Action item:
Return only that part of the material below which starts with the line containing "[Close] (176, 10)" and goes on through the line containing "CAT Τσαντάκι ώμου μπλε Caterpillar 84166-519 (48, 1215)", restated exactly.

Task input:
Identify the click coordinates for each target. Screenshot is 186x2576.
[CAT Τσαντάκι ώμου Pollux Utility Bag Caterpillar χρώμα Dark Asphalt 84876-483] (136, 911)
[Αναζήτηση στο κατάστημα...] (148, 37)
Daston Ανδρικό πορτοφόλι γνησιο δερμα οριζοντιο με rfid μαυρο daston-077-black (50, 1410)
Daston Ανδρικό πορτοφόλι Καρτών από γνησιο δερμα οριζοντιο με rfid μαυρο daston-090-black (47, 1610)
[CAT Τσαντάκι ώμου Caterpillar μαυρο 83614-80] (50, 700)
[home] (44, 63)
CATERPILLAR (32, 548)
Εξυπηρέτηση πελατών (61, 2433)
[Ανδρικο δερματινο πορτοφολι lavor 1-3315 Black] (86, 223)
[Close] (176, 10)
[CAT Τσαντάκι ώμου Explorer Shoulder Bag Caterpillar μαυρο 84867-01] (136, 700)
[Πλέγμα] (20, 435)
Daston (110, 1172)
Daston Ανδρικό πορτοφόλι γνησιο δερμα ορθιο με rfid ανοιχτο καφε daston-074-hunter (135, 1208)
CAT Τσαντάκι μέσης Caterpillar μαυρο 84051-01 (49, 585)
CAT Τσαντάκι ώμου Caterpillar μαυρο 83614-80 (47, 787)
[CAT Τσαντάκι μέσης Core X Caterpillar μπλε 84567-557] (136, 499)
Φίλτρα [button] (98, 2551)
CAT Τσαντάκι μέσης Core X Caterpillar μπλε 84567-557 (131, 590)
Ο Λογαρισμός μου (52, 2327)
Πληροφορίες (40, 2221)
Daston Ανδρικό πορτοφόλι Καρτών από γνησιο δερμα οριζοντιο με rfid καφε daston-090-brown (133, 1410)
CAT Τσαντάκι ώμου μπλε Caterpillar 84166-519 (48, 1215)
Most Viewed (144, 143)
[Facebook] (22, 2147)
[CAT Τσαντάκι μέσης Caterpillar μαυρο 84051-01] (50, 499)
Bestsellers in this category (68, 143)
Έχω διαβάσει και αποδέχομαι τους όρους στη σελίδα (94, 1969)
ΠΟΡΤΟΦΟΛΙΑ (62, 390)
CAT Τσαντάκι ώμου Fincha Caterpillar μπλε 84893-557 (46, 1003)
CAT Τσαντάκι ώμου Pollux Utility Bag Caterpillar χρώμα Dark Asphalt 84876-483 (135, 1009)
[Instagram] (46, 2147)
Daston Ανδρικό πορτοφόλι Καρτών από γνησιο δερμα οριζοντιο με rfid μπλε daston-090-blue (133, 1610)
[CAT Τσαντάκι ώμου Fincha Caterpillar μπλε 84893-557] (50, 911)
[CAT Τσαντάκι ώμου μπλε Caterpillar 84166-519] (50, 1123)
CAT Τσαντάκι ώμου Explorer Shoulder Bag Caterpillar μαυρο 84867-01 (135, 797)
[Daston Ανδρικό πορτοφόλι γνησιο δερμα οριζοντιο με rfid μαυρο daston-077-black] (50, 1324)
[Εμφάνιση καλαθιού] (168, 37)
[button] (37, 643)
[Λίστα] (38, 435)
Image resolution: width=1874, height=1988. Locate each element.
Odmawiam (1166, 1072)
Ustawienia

Task answer:
[Close] (176, 10)
[CAT Τσαντάκι ώμου Explorer Shoulder Bag Caterpillar μαυρο 84867-01] (136, 700)
[Πλέγμα] (20, 435)
Daston (110, 1172)
Daston Ανδρικό πορτοφόλι γνησιο δερμα ορθιο με rfid ανοιχτο καφε daston-074-hunter (135, 1208)
CAT Τσαντάκι μέσης Caterpillar μαυρο 84051-01 (49, 585)
CAT Τσαντάκι ώμου Caterpillar μαυρο 83614-80 (47, 787)
[CAT Τσαντάκι μέσης Core X Caterpillar μπλε 84567-557] (136, 499)
Φίλτρα [button] (98, 2551)
CAT Τσαντάκι μέσης Core X Caterpillar μπλε 84567-557 (131, 590)
Ο Λογαρισμός μου (52, 2327)
Πληροφορίες (40, 2221)
Daston Ανδρικό πορτοφόλι Καρτών από γνησιο δερμα οριζοντιο με rfid καφε daston-090-brown (133, 1410)
CAT Τσαντάκι ώμου μπλε Caterpillar 84166-519 (48, 1215)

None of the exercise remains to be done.